De alguma maneira, ele não podia acreditar que estava com ela – e não no sentido de que não era digno disso. Dã, isso era evidente. Mas ponderando tudo, o sexo quente e intenso parecia um sonho. Ela estava tão limpa, cheirando a xampu ao invés de suor, o cabelo liso, o rosto já não mais corado.
Ela tirava seu fôlego. Para Isaac, ela era uma prova definitiva que a vida valia o sacrifício que requeria das pessoas: apenas olhar para ela e estar no mesmo ambiente, ter as memórias que ele deu não só a ela, mas que ficaram dentro dele...
A ideia de que alguma coisa a machucasse um dia era simplesmente insuportável. E se ele fosse a causa disso?
Vou permitir que tenha uma vida longa, sabendo que você é a razão da ruína dela que acontecerá de dentro para fora.
Não era uma ameaça. Não vindo de um cara como Matthias, que não estabelecia qualquer distinção para o sexo feminino. E ele a machucaria de maneira que aqueles momentos especiais que Isaac havia passado com ela na adega fossem impossíveis de serem vivenciados novamente.
Por mais que lhe doesse, ele tinha que ser realista: quando ele partisse, ela encontraria outro amor. Talvez alguém com quem se case e tenha filhos e com quem possa passar a velhice. E não haveria nada disso para ela a menos que ele ficasse ali, esperando... e rezando para que quando o agente de Matthias aparecesse, ele fosse capaz de matar o filho da mãe e, em seguida, desaparecer rapidamente.
Afinal, ele era um maldito de um assassino. Era o que ele fazia para viver.
Uma coisa era clara: não ia mais prosseguir com a divulgação de informações. De jeito nenhum. A vida de Grier valia mais que o respeito que ela tinha por ele e, depois que a poeira assentasse, qualquer coisa que tivesse sido acionada pelo pai dela poderia ser desfeita tão rápido quanto uma ligação telefônica – assim, eles pensariam que o plano ainda estava de pé até descobrirem que Isaac tinha sumido.
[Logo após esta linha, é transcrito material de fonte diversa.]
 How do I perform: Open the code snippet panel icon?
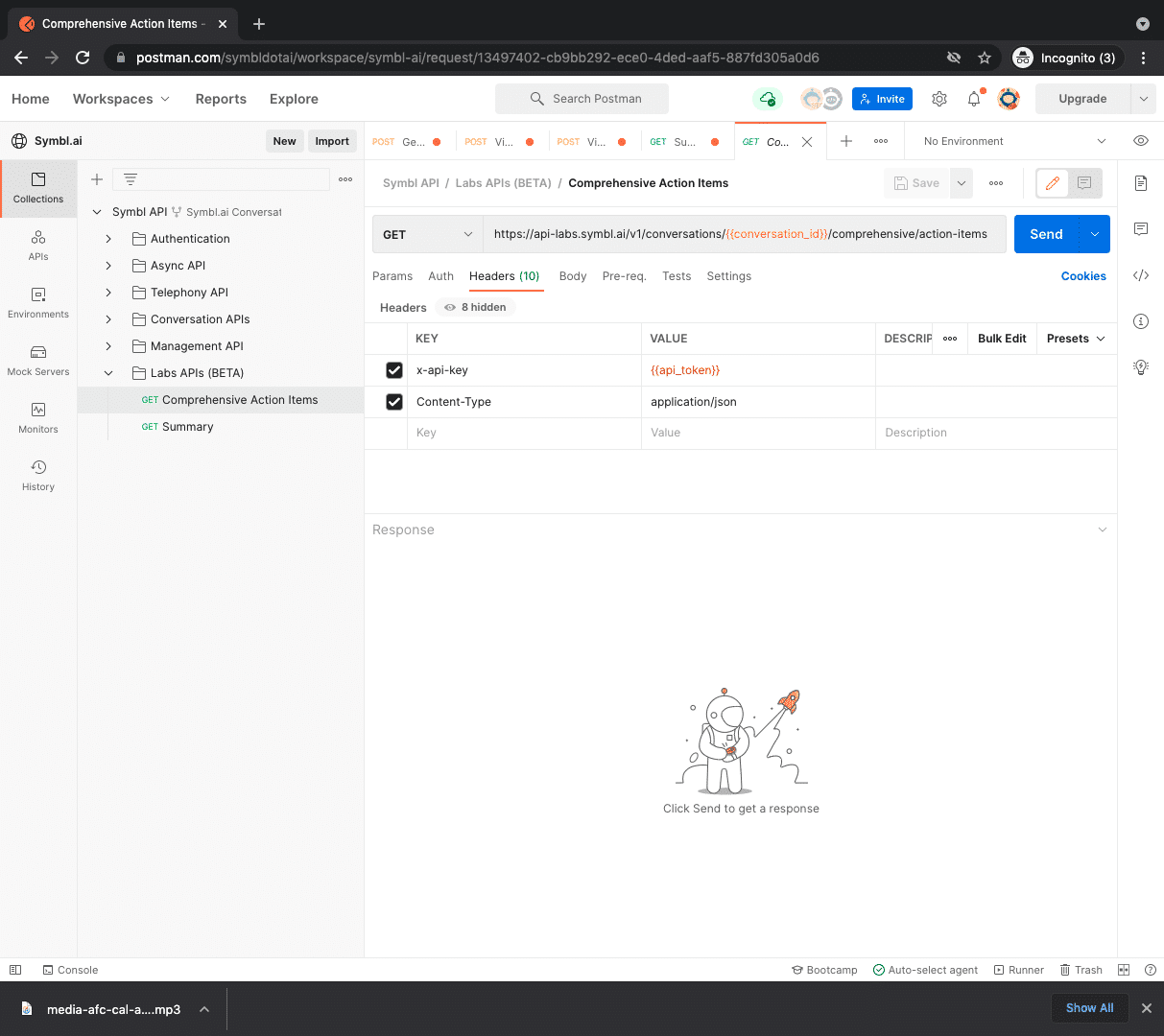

E quanto ao resto de sua vida? Ele ia se entregar a Matthias e prestar suas contas, mas seria em seus termos. O pai de Grier faria algo com aqueles dossiês e Jim Heron, ou qualquer um de seus colegas, era o tipo de cara que poderia guardar uma narração gravada, em primeira pessoa, de cada assassinato que Isaac já cometeu – isso proporcionaria a Grier e a seu pai uma morte de causas naturais.
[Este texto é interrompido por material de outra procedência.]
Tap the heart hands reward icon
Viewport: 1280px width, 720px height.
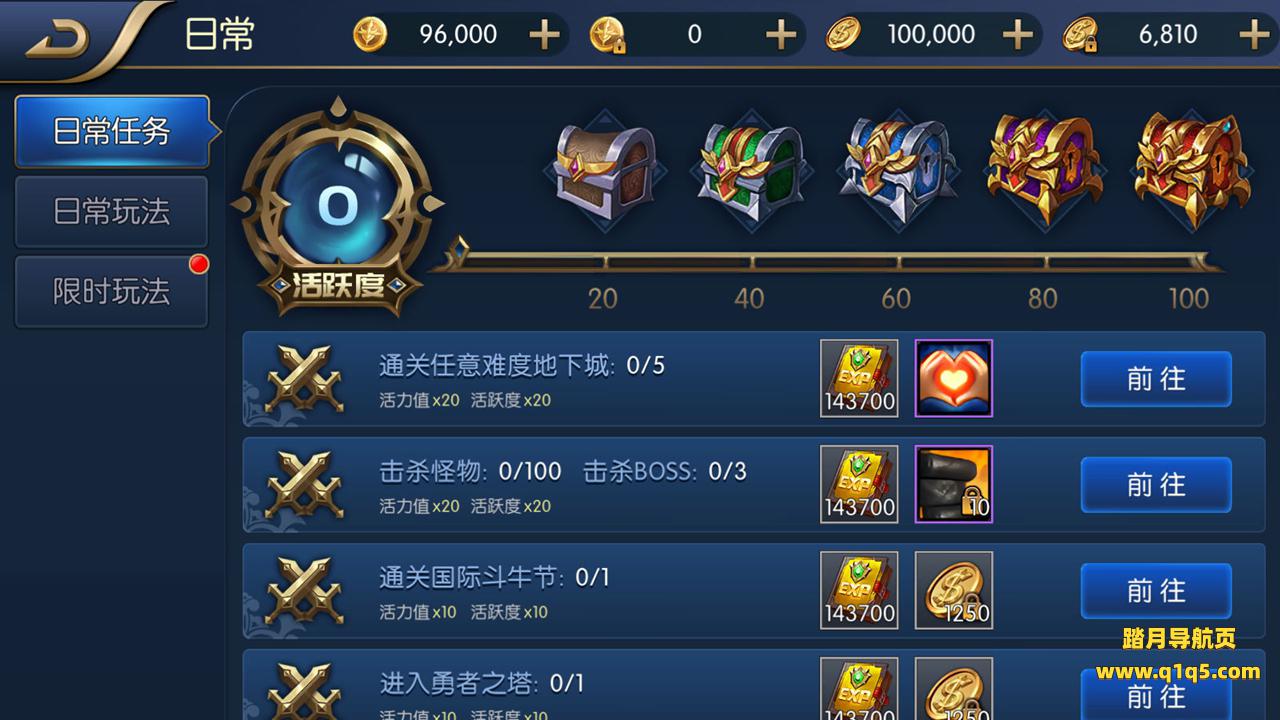pyautogui.click(x=954, y=378)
Afinal, ele tinha a impressão de que confissões feitas à beira da morte eram admissíveis no tribunal, então, uma vez que Isaac confessasse que Matthias iria matá-lo em breve, isso teria muita influência, não teria? – pelo menos seria o suficiente para que abrissem uma grande investigação.
Seu depoimento seria o seguro de vida dela e de seu pai.
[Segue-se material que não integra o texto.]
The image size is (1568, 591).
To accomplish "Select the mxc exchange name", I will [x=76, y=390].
Do outro lado, Grier apertou o botão ligar do aparelho e quando a máquina começou a sibilar ela ficou onde estava, olhando para a coisa.
Compelido por algo que ela não questionou, Isaac ficou em pé e se colocou atrás dela, colocando seu peito contra suas costas. A respiração de Grier ficou tensa ao sentir o corpo dele e, embora tivesse se enrijecido, ela não se moveu.
Ele estendeu as mãos e tocou as ondas loiras que caiam sobre seus ombros, correndo os dedos sobre ele. Em seguida, ele deslizou as mechas lentamente para a lateral, expondo a nuca.
Deus, ele já tinha se decidido, não tinha?
Tinha escolhido seu caminho.
– Posso beijá-la? – ele disse com voz rouca. Pois era mais cavalheiro perguntar antes.
A cabeça dela pendeu.
– Por favor.
Ele foi até o pescoço encantador, pressionando seus lábios contra a pele dela. Aquilo não era o suficiente, mas ele não confiava em si mesmo para ir mais além ou sequer para colocar suas mãos na cintura dela – se ele o fizesse, não ia parar até que ela estivesse sob ele e, por sua vez, ele estivesse dentro dela mais uma vez.
– Grier – ele sussurrou com voz rouca.
– Sim...
– Preciso dizer uma coisa.
– O que?
Algumas vezes as emoções eram uma locomotiva para as palavras: uma vez que se há uma revelação para fazer, não há freios suficientemente fortes para mantê-la nos trilhos de sua garganta.
– Eu te amo – ele pronunciou mais com ar do que com sílabas.
Contudo, ela ouviu. Deus, ela ouviu, pois inalou com um silvo.
Grier se virou tão rápido que se formou uma curva em seus cabelos e mesmo com o coração batendo forte, Isaac não desviou o olhar.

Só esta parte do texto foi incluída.